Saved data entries
_ _ _ _ _

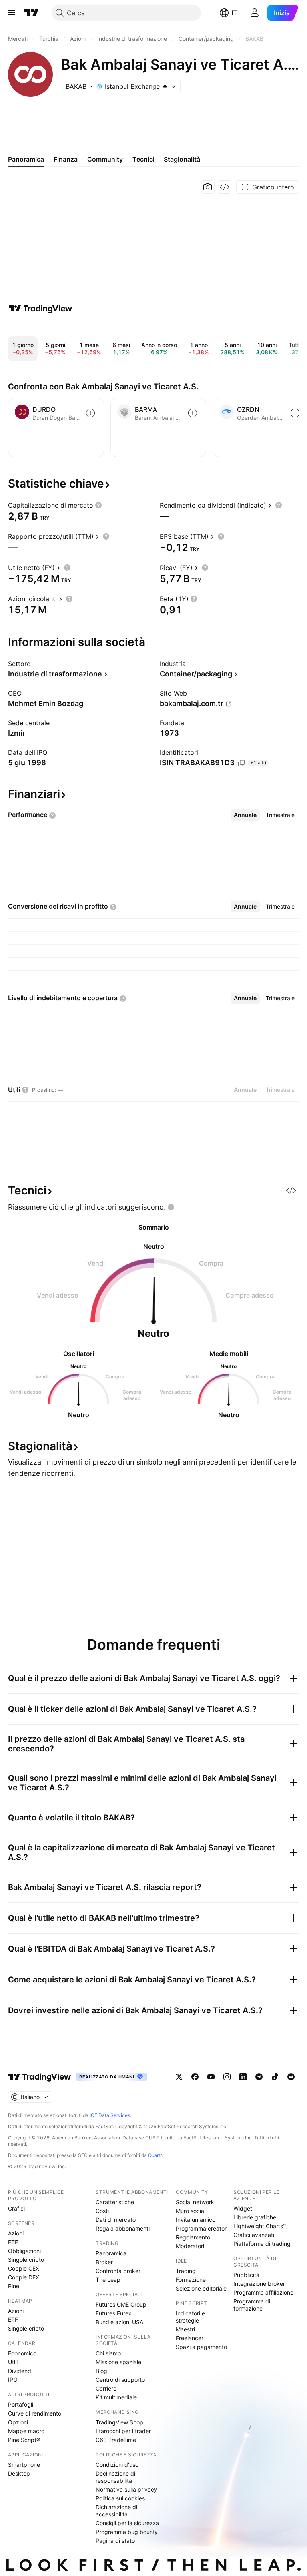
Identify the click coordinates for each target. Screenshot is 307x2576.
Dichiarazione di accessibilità (116, 2511)
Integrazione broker (259, 2283)
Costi (102, 2210)
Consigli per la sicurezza (127, 2523)
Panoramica (111, 2253)
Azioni (16, 2233)
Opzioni (18, 2422)
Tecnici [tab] (143, 159)
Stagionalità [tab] (182, 159)
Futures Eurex (114, 2313)
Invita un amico (195, 2219)
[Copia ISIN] (241, 763)
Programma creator (201, 2228)
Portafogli (20, 2404)
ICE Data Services (110, 2115)
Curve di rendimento (34, 2413)
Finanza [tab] (66, 159)
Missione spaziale (118, 2362)
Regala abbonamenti (123, 2228)
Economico (22, 2353)
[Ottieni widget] (224, 187)
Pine (13, 2286)
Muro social (190, 2210)
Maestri (185, 2329)
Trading (186, 2270)
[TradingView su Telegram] (259, 2076)
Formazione (191, 2279)
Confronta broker (118, 2270)
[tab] (245, 815)
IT (234, 13)
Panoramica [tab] (26, 159)
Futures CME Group (121, 2304)
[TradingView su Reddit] (291, 2076)
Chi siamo (108, 2353)
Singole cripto (26, 2259)
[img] (165, 86)
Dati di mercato (116, 2219)
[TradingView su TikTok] (275, 2076)
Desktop (19, 2473)
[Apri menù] (12, 13)
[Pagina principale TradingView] (31, 12)
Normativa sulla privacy (126, 2489)
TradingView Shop (119, 2422)
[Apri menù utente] (255, 13)
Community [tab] (105, 159)
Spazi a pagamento (201, 2346)
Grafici (16, 2208)
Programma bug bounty (127, 2531)
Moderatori (190, 2246)
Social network (195, 2202)
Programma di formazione (251, 2305)
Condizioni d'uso (117, 2464)
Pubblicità (246, 2274)
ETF (13, 2242)
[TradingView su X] (179, 2076)
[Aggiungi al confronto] (90, 413)
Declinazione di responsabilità (115, 2477)
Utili (13, 2362)
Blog (101, 2370)
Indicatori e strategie (190, 2317)
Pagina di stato (115, 2540)
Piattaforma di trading (262, 2243)
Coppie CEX (23, 2268)
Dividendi (20, 2370)
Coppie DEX (23, 2277)
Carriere (106, 2388)
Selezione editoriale (201, 2288)
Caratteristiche (115, 2202)
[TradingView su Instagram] (227, 2076)
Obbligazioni (24, 2250)
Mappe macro (26, 2431)
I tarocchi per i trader (123, 2431)
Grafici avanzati (253, 2234)
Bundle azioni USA (119, 2322)
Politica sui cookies (120, 2498)
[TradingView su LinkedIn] (243, 2076)
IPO (13, 2379)
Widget (242, 2208)
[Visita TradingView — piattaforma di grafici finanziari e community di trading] (40, 308)
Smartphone (24, 2464)
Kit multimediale (116, 2397)
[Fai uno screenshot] (208, 187)
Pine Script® (24, 2439)
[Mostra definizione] (98, 505)
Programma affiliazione (263, 2292)
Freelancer (189, 2338)
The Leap (108, 2279)
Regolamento (193, 2237)
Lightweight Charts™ (260, 2226)
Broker (104, 2262)
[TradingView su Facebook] (195, 2076)
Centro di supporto (120, 2379)
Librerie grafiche (254, 2217)
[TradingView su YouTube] (211, 2076)
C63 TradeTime (116, 2439)
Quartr (155, 2155)
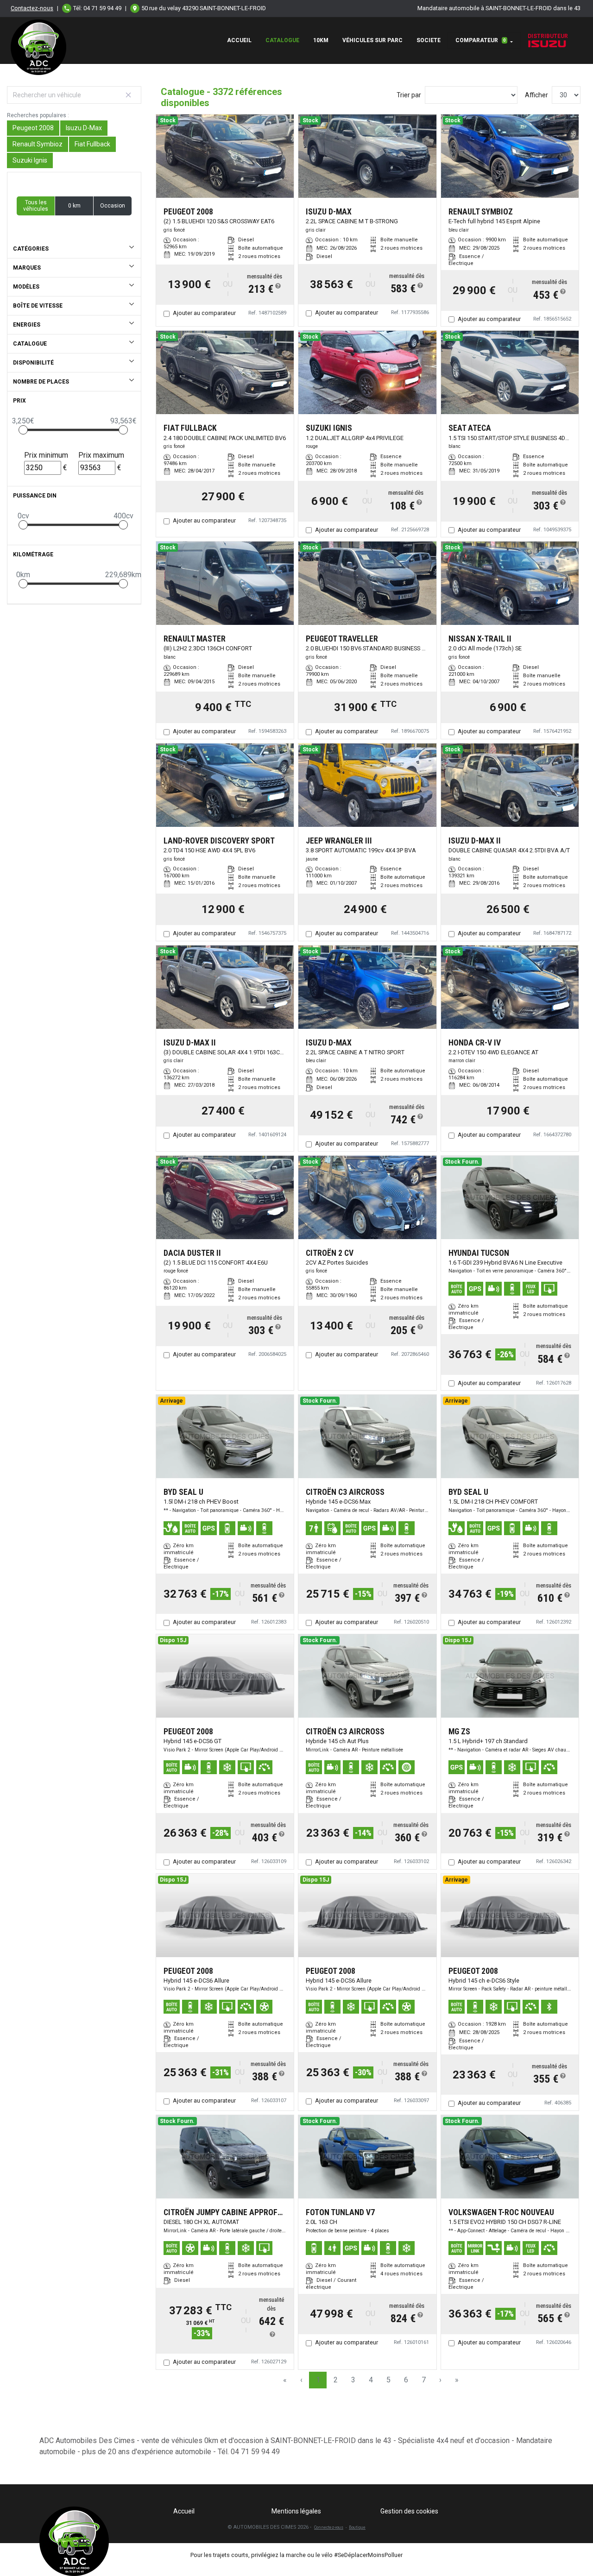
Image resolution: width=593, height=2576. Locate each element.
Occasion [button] (112, 205)
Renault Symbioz (38, 144)
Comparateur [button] (480, 40)
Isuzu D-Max (84, 128)
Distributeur (548, 36)
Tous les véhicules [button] (35, 205)
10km (320, 40)
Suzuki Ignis (30, 160)
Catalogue (282, 40)
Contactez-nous (32, 8)
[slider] (23, 430)
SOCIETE (428, 40)
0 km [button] (74, 205)
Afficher (536, 95)
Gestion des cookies (409, 2511)
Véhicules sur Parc (372, 40)
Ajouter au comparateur (204, 312)
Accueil (239, 40)
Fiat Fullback (92, 144)
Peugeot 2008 (33, 128)
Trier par (409, 95)
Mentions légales (296, 2511)
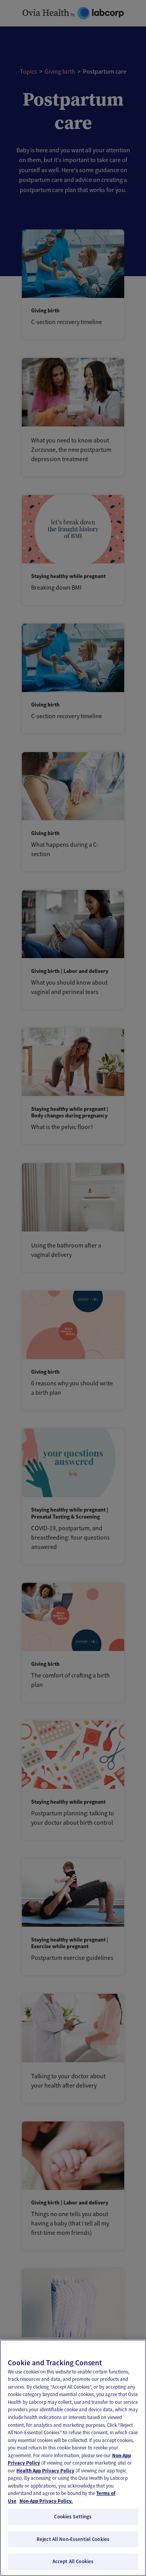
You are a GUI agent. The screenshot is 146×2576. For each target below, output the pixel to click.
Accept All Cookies (73, 2561)
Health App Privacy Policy (45, 2470)
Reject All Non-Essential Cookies (73, 2539)
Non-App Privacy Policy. (46, 2501)
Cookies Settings (72, 2516)
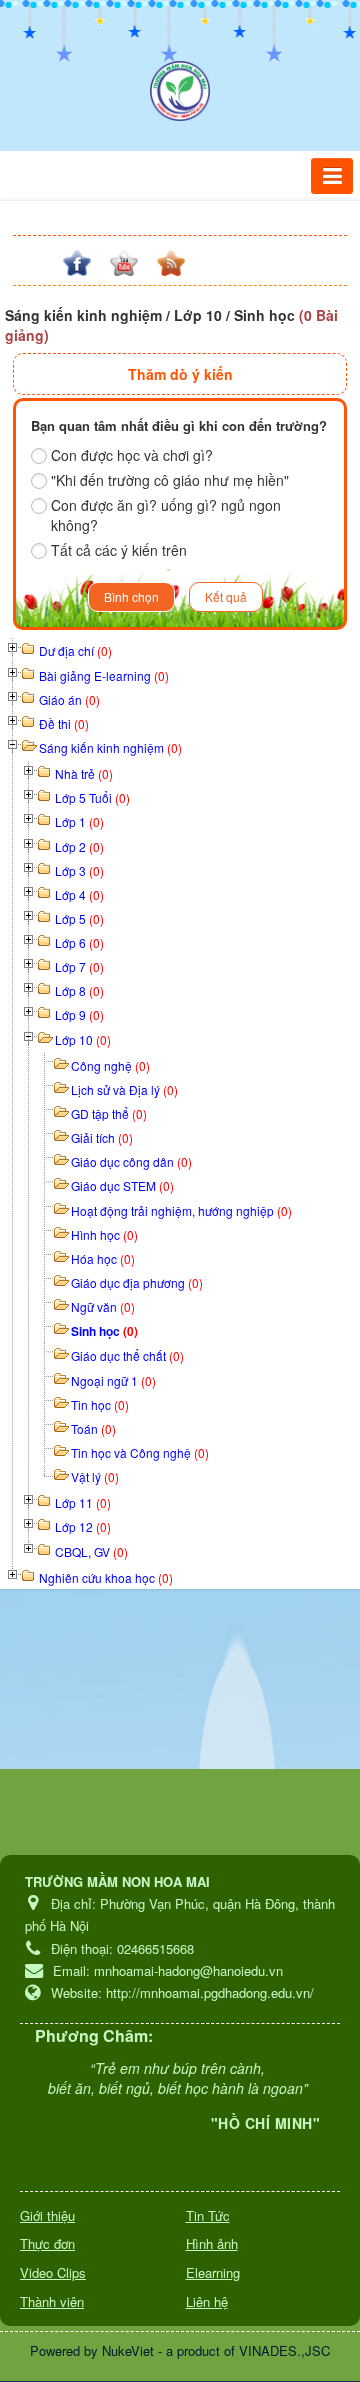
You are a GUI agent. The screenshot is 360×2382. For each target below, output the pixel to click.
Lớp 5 (79, 918)
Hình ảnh (212, 2243)
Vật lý (95, 1476)
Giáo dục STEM (122, 1185)
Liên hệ (207, 2301)
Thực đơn (47, 2243)
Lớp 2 (79, 846)
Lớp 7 (79, 966)
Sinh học (104, 1331)
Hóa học (103, 1258)
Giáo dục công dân (131, 1161)
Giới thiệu (47, 2215)
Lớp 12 (83, 1526)
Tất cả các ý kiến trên (119, 550)
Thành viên (52, 2301)
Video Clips (53, 2272)
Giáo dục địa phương (137, 1282)
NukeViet (128, 2350)
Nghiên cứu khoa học (106, 1577)
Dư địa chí (75, 650)
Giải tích (102, 1137)
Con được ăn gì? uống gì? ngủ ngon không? (166, 515)
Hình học (104, 1234)
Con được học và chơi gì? (132, 455)
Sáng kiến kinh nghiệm (110, 747)
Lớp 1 (79, 821)
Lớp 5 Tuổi (92, 797)
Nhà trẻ (84, 773)
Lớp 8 (79, 990)
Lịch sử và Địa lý (124, 1089)
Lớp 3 (79, 870)
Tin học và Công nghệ (140, 1452)
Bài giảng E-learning (104, 675)
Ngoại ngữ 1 (113, 1380)
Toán (93, 1428)
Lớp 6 (79, 942)
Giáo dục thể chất (127, 1355)
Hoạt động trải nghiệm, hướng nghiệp (181, 1210)
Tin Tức (208, 2215)
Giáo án (69, 699)
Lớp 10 (83, 1039)
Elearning (213, 2272)
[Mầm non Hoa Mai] (180, 91)
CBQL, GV (91, 1551)
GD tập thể (109, 1113)
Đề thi (64, 723)
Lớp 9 (79, 1014)
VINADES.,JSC (284, 2350)
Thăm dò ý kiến (180, 374)
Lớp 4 (79, 894)
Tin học (100, 1404)
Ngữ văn (103, 1306)
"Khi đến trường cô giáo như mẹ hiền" (170, 480)
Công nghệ (110, 1065)
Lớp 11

_ _ _ _ _

- **Activity**
From the records above, copy each line where the word "Pagina" can be found.

- **Exercise answer**
[Pagina principale TradingView] (31, 12)
Pagina di stato (115, 2540)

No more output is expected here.